As such there is nothing really new about Quality 4.0; it is just a consolidation of a lot of themes of change management, knowledge management and above all system thinking.

System Thinking requires quality professionals to develop the skills to operate in a paradigm where we see our people, organizations, processes and technology as part of the world, a set of dynamic entities that display continually emerging patterns arising from the interactions among many interdependent connecting components.

There are lots of tools and methodologies for managing systems. Frankly, a whole lot of them are the same that have been in use in quality for decades; others are new tools. The crucial thing to remember about Quality 4.0 is that it is an additive and transformative way to look at quality, and quite frankly one can go back and read Deming and see the majority of this there.

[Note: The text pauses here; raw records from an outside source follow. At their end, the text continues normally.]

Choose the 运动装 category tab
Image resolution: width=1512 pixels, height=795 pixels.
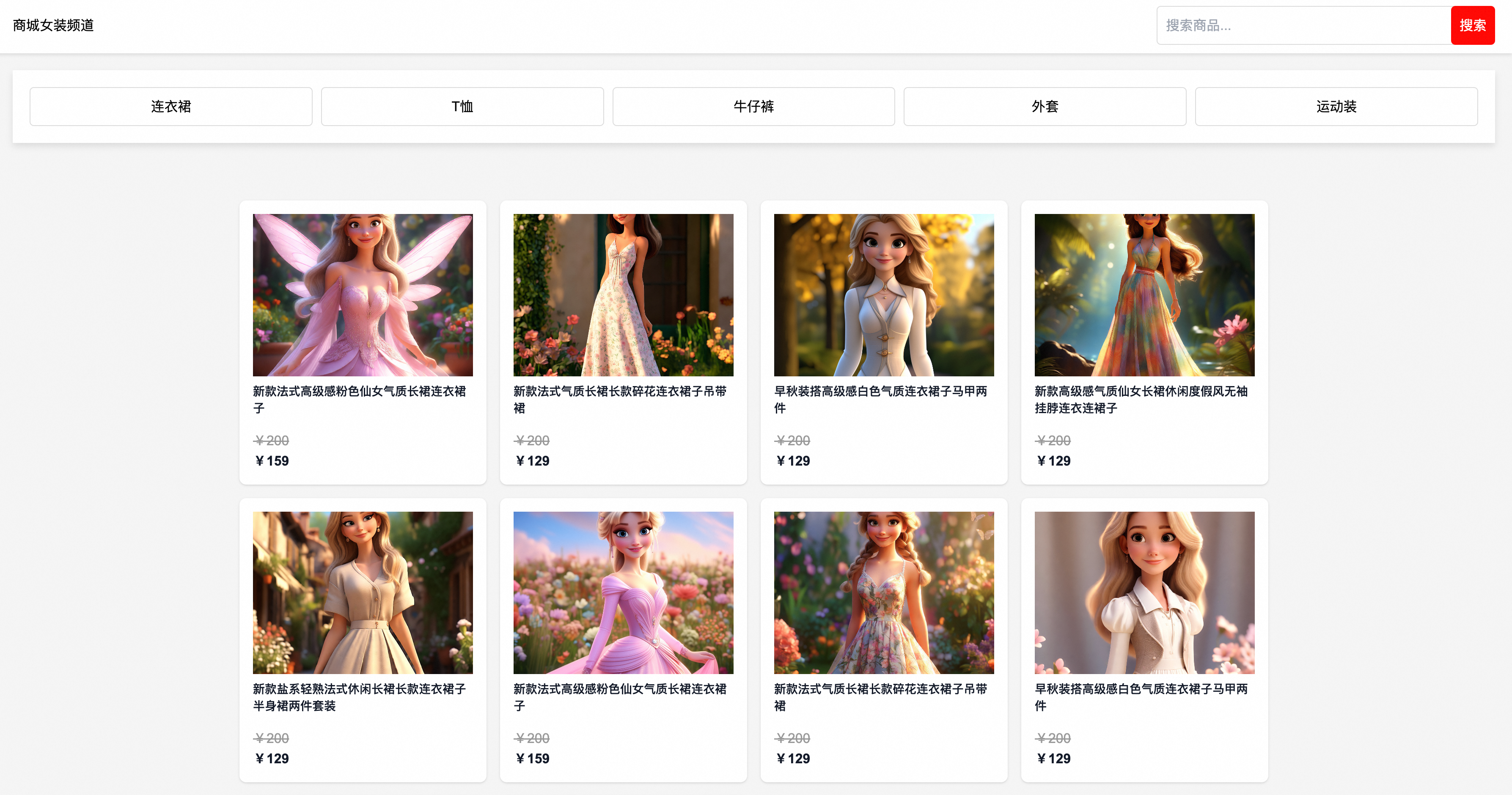click(x=1336, y=106)
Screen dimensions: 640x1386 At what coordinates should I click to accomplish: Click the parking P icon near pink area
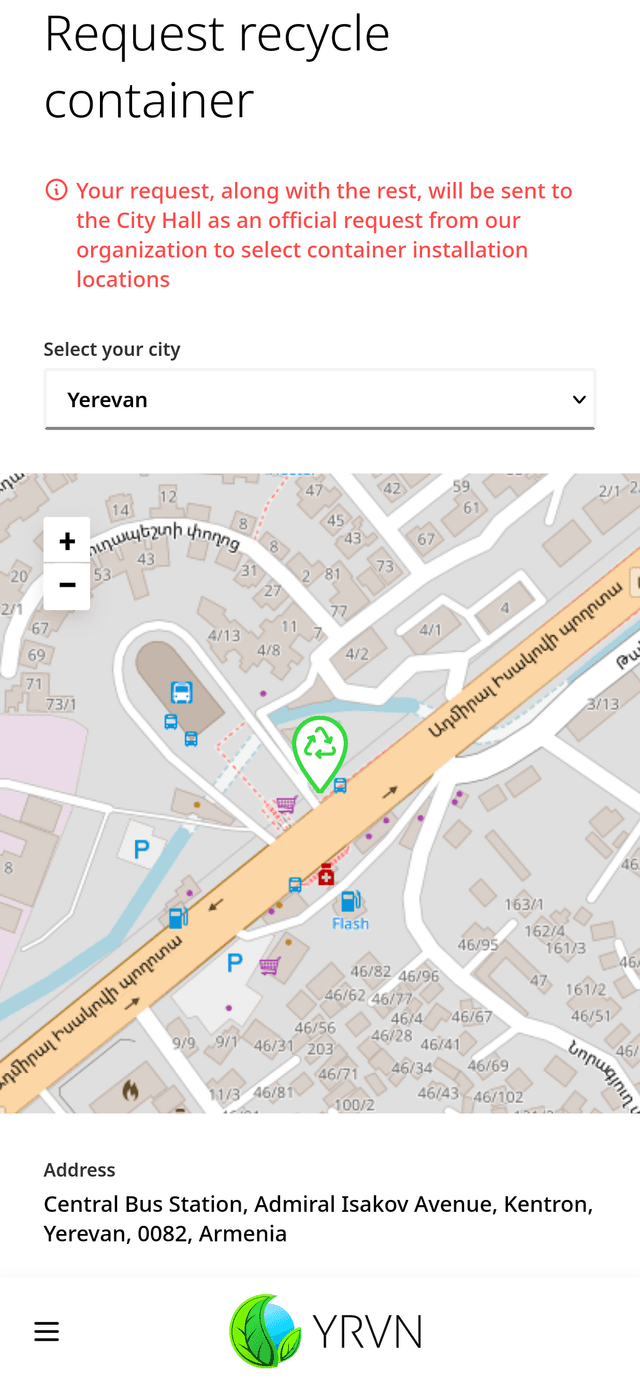pyautogui.click(x=141, y=851)
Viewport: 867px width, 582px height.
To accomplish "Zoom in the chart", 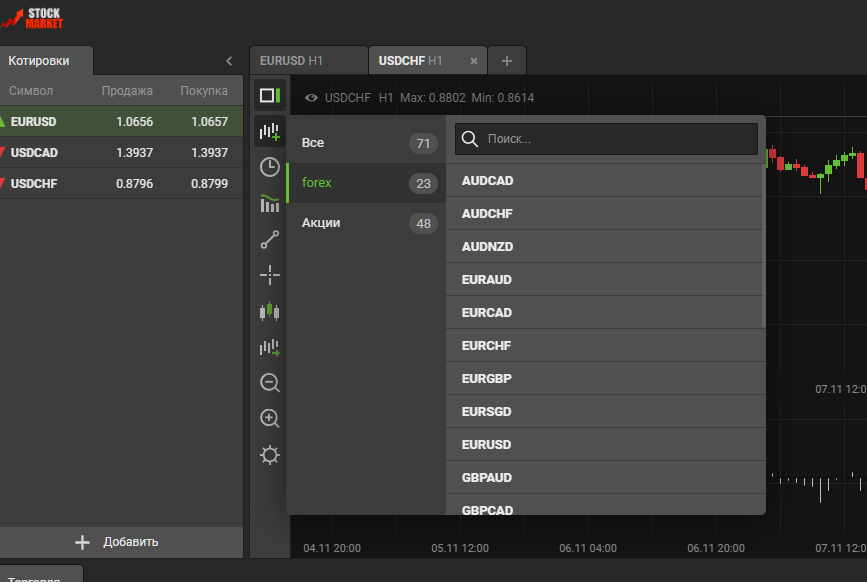I will coord(269,419).
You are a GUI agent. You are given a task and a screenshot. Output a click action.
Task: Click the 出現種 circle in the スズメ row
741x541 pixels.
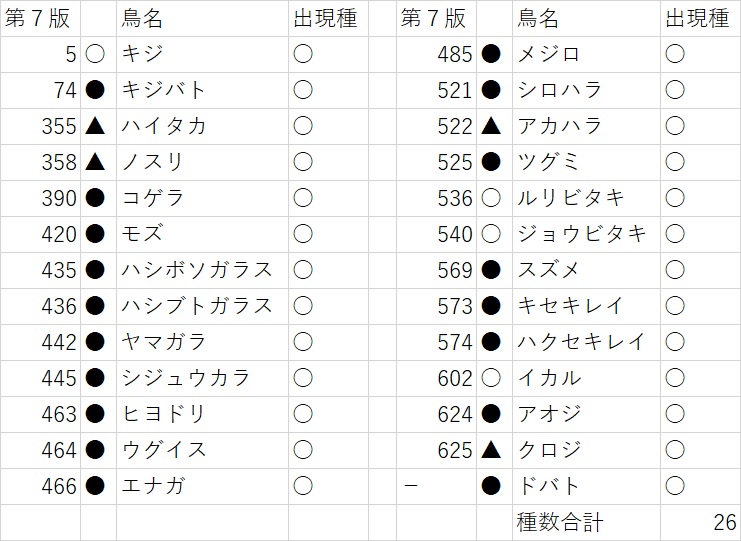tap(675, 270)
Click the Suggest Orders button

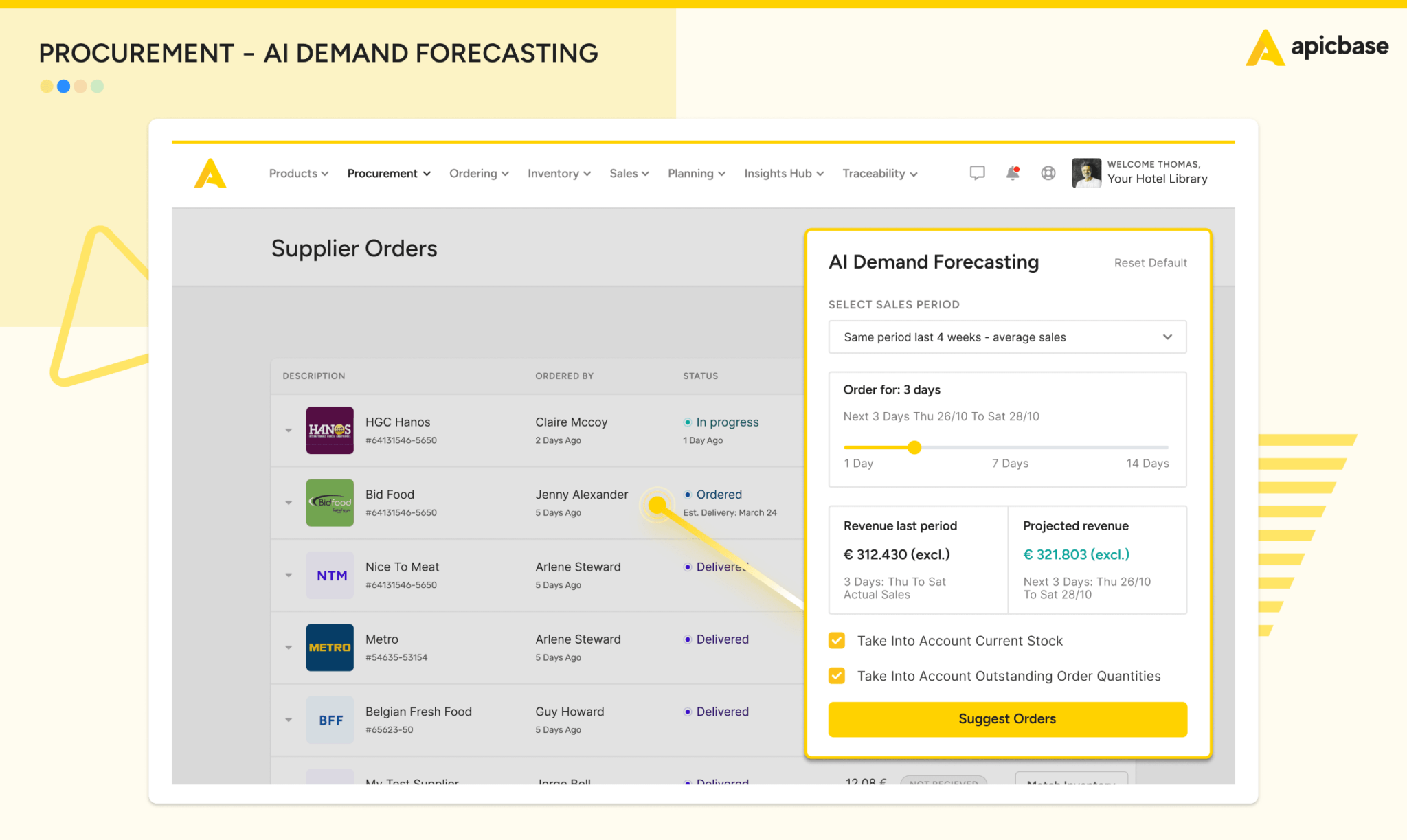1007,719
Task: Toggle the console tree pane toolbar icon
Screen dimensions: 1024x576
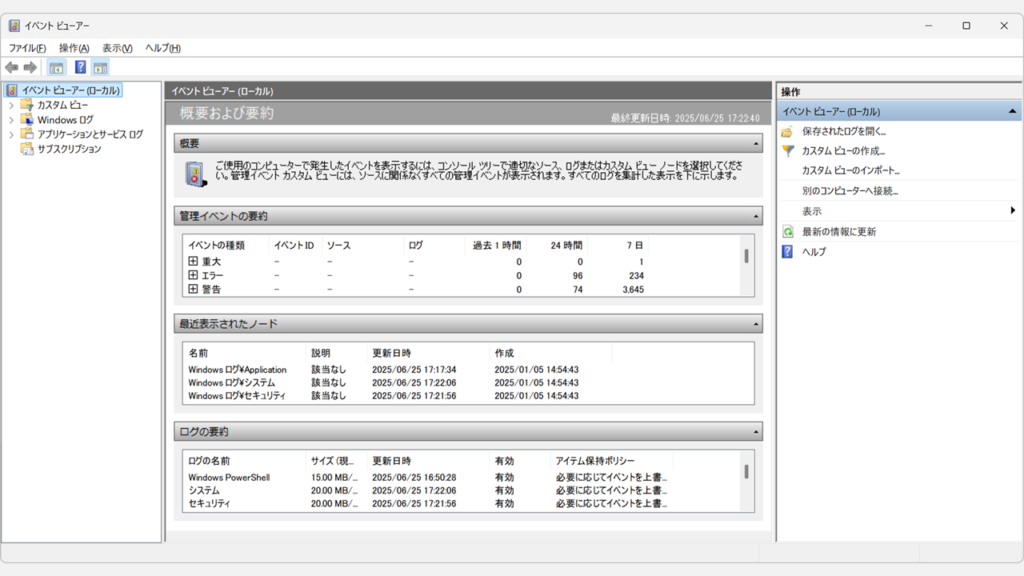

When I work on systems (which is according to my job description my core function), I keep some principles always in mind.

Principle Description
Balance The system creates value for the multiple stakeholders. While the ideal is to develop a design that maximizes the value for all the key stakeholders, the designer often has to compromise and balance the needs of the various stakeholders.
Congruence The degree to which the system components are aligned and consistent with each other and the other organizational systems, culture, plans, processes, information, resource decisions, and actions.
Convenience The system is designed to be as convenient as possible for the participants to implement (a.k.a. user friendly). System includes specific processes, procedures, and controls only when necessary.
Coordination System components are interconnected and harmonized with the other (internal and external) components, systems, plans, processes, information, and resource decisions toward common action or effort. This is beyond congruence and is achieved when the individual components of a system operate as a fully interconnected unit.
Elegance Complexity vs. benefit — the system includes only enough complexity as is necessary to meet the stakeholder’s needs. In other words, keep the design as simple as possible and no more while delivering the desired benefits. It often requires looking at the system in new ways.
Human Participants in the system are able to find joy, purpose and meaning in their work.
Learning Knowledge management, with opportunities for reflection and learning (learning loops), is designed into the system. Reflection and learning are built into the system at key points to encourage single- and double-loop learning from experience to improve future implementation and to systematically evaluate the design of the system itself.
Sustainability The system effectively meets the near- and long-term needs of the current stakeholders without compromising the ability of future generations of stakeholders to meet their own needs.

In order to be successful utilizing these principles when designing systems and processes we need to keep user at the forefront — striving to be sensitive to the user, to understand them, their situation and feelings: to be more empathetic.

components of empathy

We leverage both the affective component and the cognitive component of empathetic reasoning, in short we need to both share and understand.

We are in short asking 5 major questions:

  • What is the purpose of the system? What happens in the system?
  • What is the system? What’s inside? What’s outside? Set the boundaries, the internal elements and elements of the system’s environment.
  • What are the internal structure and dependencies?
  • How does the system behave? What are the system’s emergent behaviors and do we understand their causes and dynamics?
  • What is the context? Usually in the terms of bigger systems and interacting systems.

Think holistically, think empathetically with the user, and ask questions about system behavior. Everything else falls into place from there.